In basis, what you asked for is not possible. The problem is a semantic/philosophy argument: What does protected
really mean?
Sure, it's defined as: "Only accessible / visible by anything else in the same package, and any subclasses".
However, if I write:
class ClassB extends ClassA {}
where ClassB and ClassA are not in the same package, and ClassA has hypotetically protected
access level, how does the chicken and egg situation work? In order to 'parse and understand' extends ClassA
, we need to be in a valid context (in the same package, or be a subclass), but we aren't in that context quite yet.
We can update the lang spec to decree that for the purposes of understanding any extends
or implements
clauses, that we should act as if we are in the right context for the purposes of protected
. But that is an additional complication.
Hence, instead, the spec erred on the side of caution and simply doesn't allow it.
So, to answer your direct question:
Q: Why can't we we have protected top level class in java?
A: Because the spec says so.
That's it. That's the answer.
I assume you find that answer not very satisfying. But it is the answer.
So let's instead answer your underlying question, which is actually:
Q: I have a class (ClassA
) that I do not want any code outside of ClassA
's package to be able to access - I do not want any code to invoke static methods or read static fields (ClassA.someStaticMethod()
), and I do not want any code to be able to create new instances (new ClassA()
) either. However, I do want code outside of ClassA
's package to write extends ClassA
.
But, unfortunately, the answer there is: That is a bizarre question, and I (and, evidently, the authors of the java language specification) cannot fathom any realistic scenarios where you'd want such an access level.
There is no access level modifier that means: "This method is not accessible to code outside of the class, except for source files who source file name starts with the letter 'Q', those can access it". For the same reason: That's so bizarre the authors didn't foresee any need for it, and therefore, the language doesn't support it.
I suggest you make it public
, and document it accordingly. Alternatively, consider that the only useful things you can do with a class are always focused on members of it. There's nothing useful you can do with, literally:
class ExampleUselessClass {
// the class is completely empty. There is nothing here.
}
Then who cares what the access level of that class is? It's not useful, in any way.
Thus, you can effectively get what you want by making every member within ClassA
protected instead.
If you have:
public class ClassA {
protected static final String SOME_CONSTANT = "Hello";
protected int someField = 5;
protected ClassA() {
// our constructor
}
protected void foo() {
// some method
}
}
Then explain to me what code in other packages can do, that you do not want it to do? Think it through. Other code can't write new ClassA()

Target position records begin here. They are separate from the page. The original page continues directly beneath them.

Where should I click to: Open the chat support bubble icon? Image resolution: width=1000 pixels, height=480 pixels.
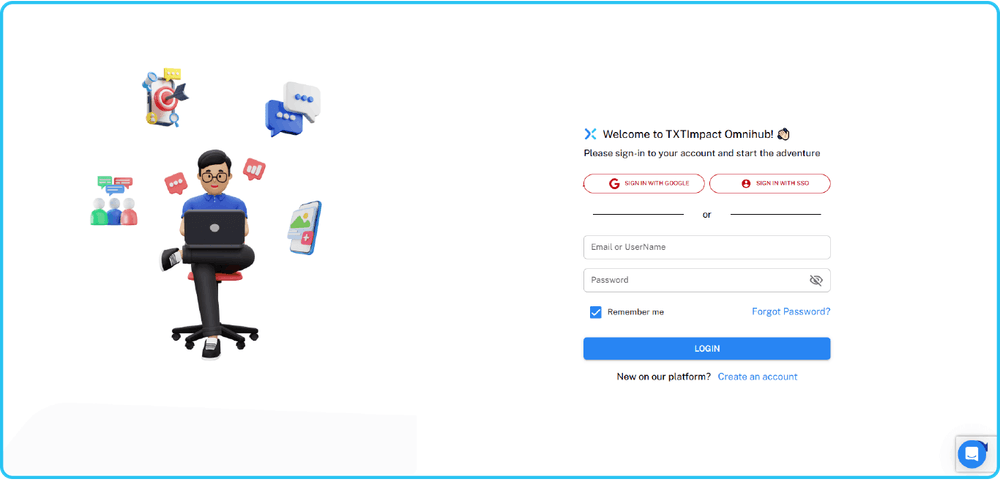972,454
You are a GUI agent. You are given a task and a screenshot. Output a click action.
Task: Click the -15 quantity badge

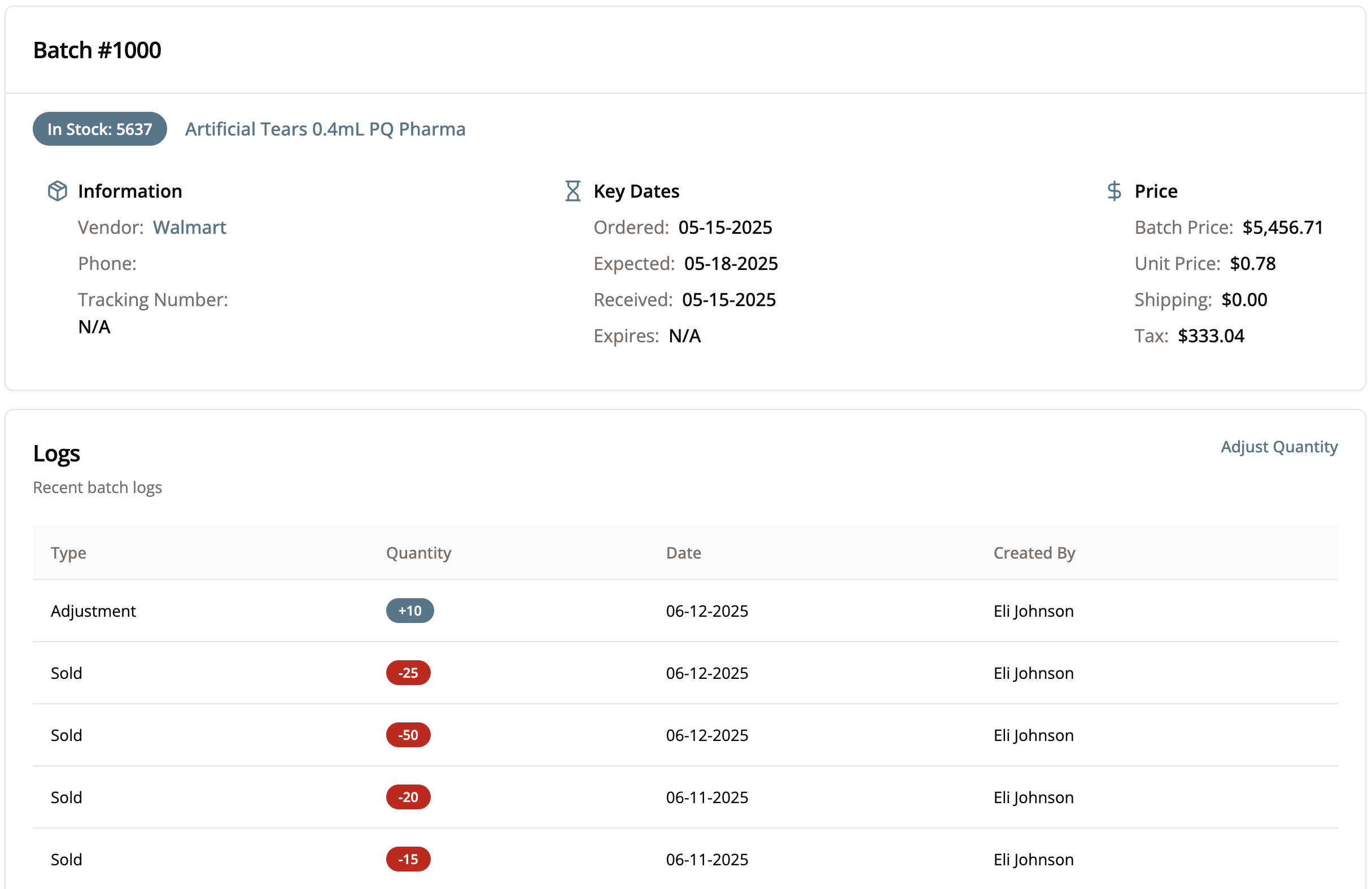point(408,859)
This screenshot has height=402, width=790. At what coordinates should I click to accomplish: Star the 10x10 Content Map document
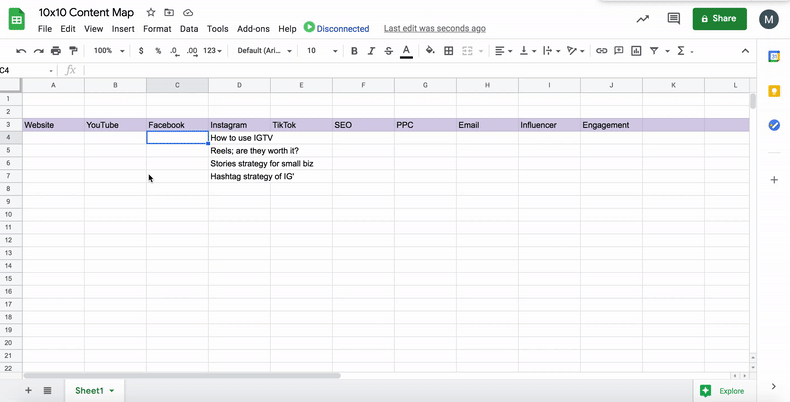point(150,13)
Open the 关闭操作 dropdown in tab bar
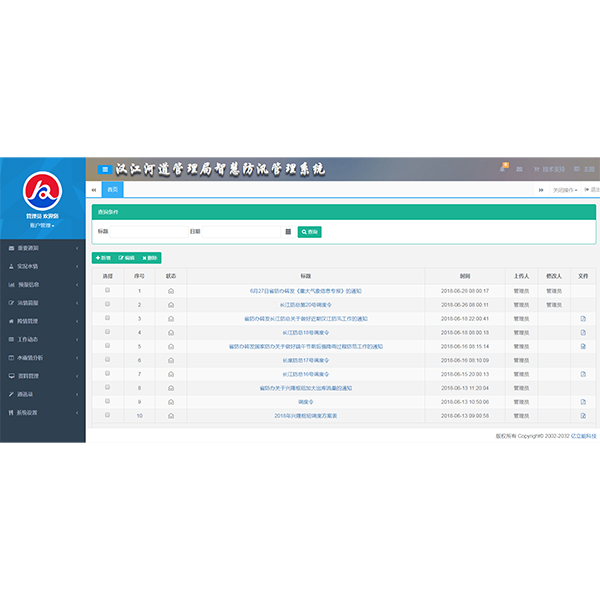 point(565,190)
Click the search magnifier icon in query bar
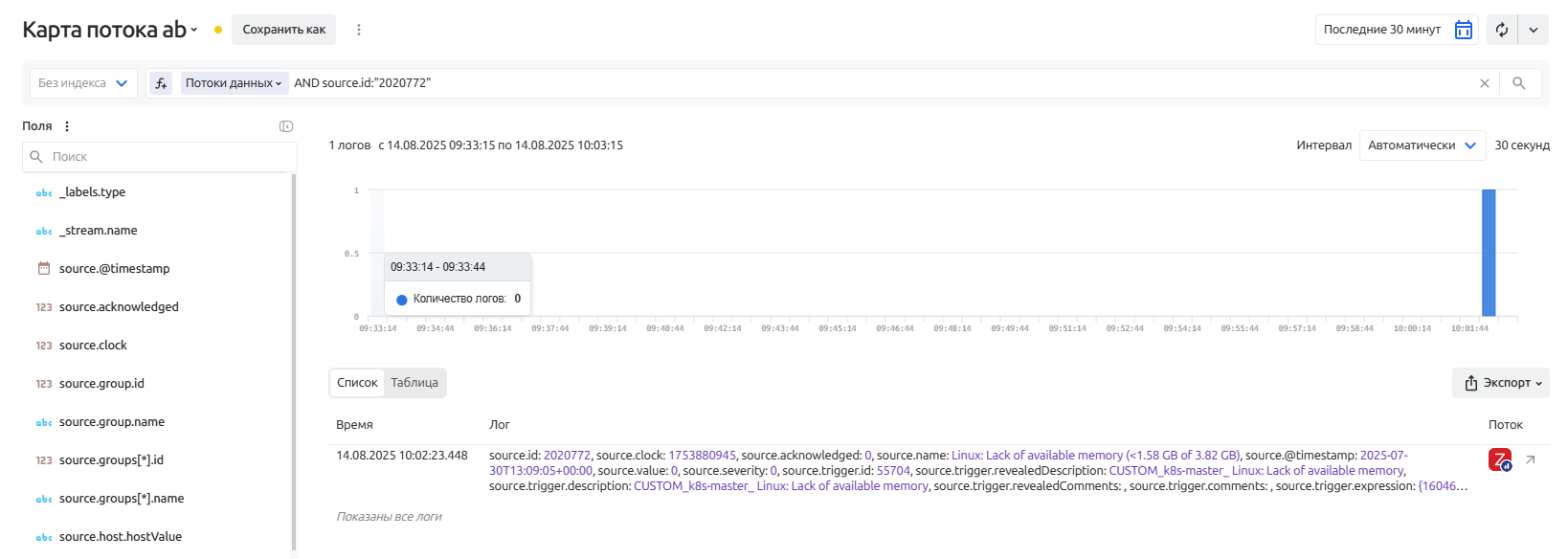Screen dimensions: 1568x559 pyautogui.click(x=1518, y=83)
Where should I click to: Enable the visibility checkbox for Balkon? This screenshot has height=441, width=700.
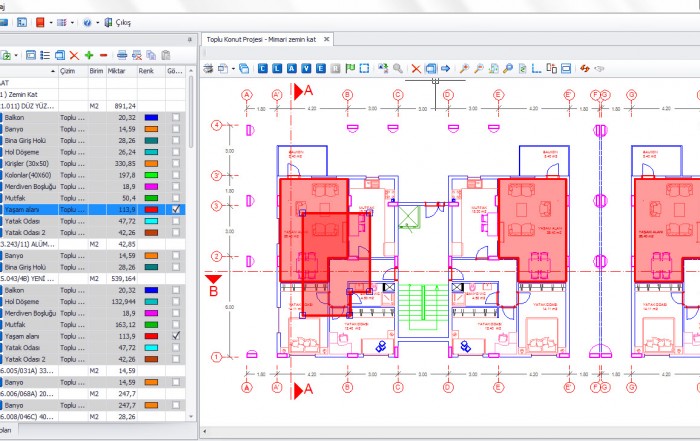(x=176, y=117)
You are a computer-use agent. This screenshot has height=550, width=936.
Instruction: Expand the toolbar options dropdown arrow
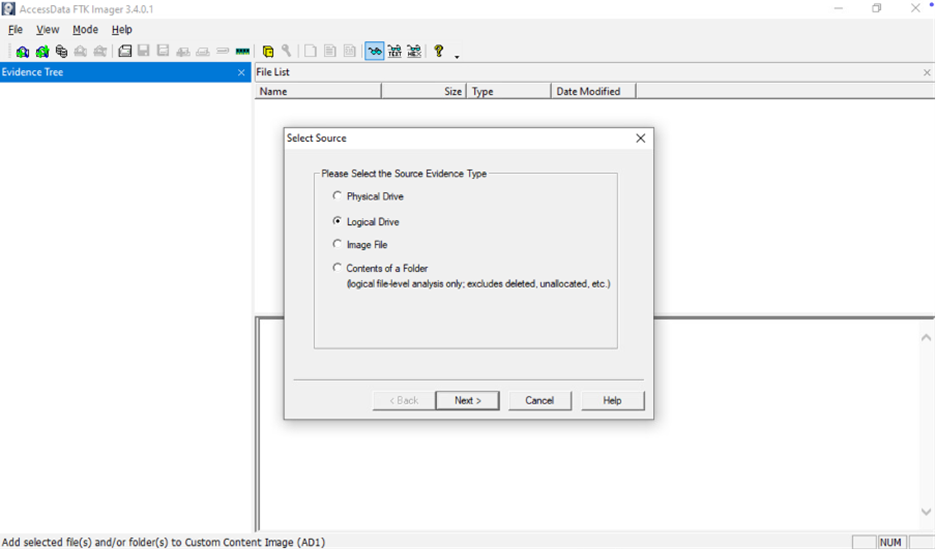point(457,56)
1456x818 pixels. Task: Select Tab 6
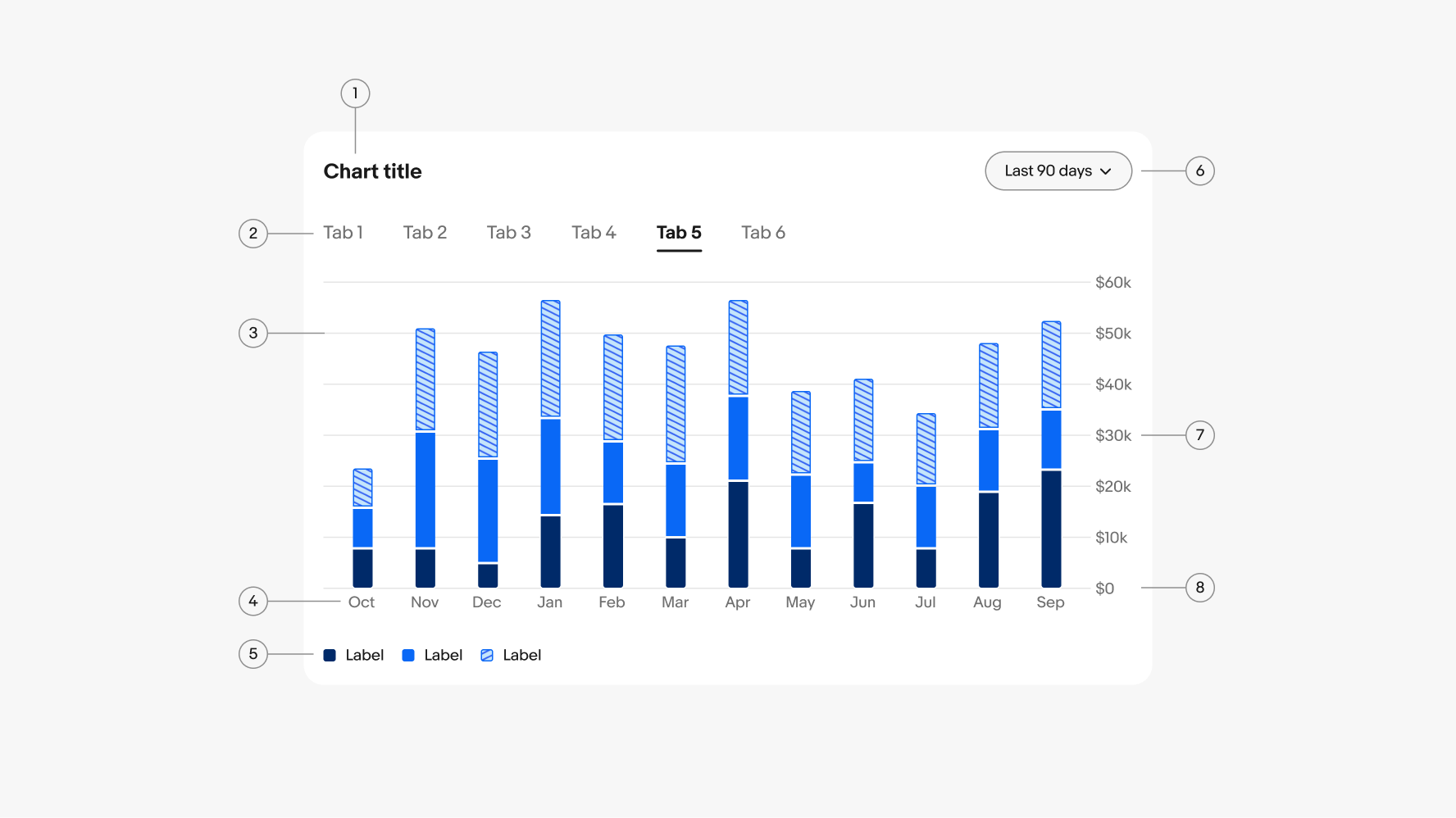(x=762, y=233)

(unless they extends ClassA
), they can't write ClassA.SOME_CONSTANT
, they can't write someInstanceOfClassB.foo()
unless you override foo()
in ClassB
. What's left, other than academic pointless cases, such as, say:
Class<?> classRef = ClassA.class;
restricted access levels (private
, package private, protected
) are API access tools: They let you mark parts of your API as: "Hey, I do not feel like documenting precisely what these methods do, and I reserve the right to modify this stuff in backwards incompatible ways in point releases.".
It doesn't mean anything further. access levels aren't security tools. Code that wants to 'access private stuff' can do so trivially (using reflection, or just hacking the class file, that's trivial to do). That's not the point of private
and friends. Whatever's left isn't API related and therefore isn't relevant. There's no purpose to denying other code from writing ClassA.class
or otherwise referring to the existence of ClassA
itself (not to anything it can do, i.e. any of its fields/methods/inner types).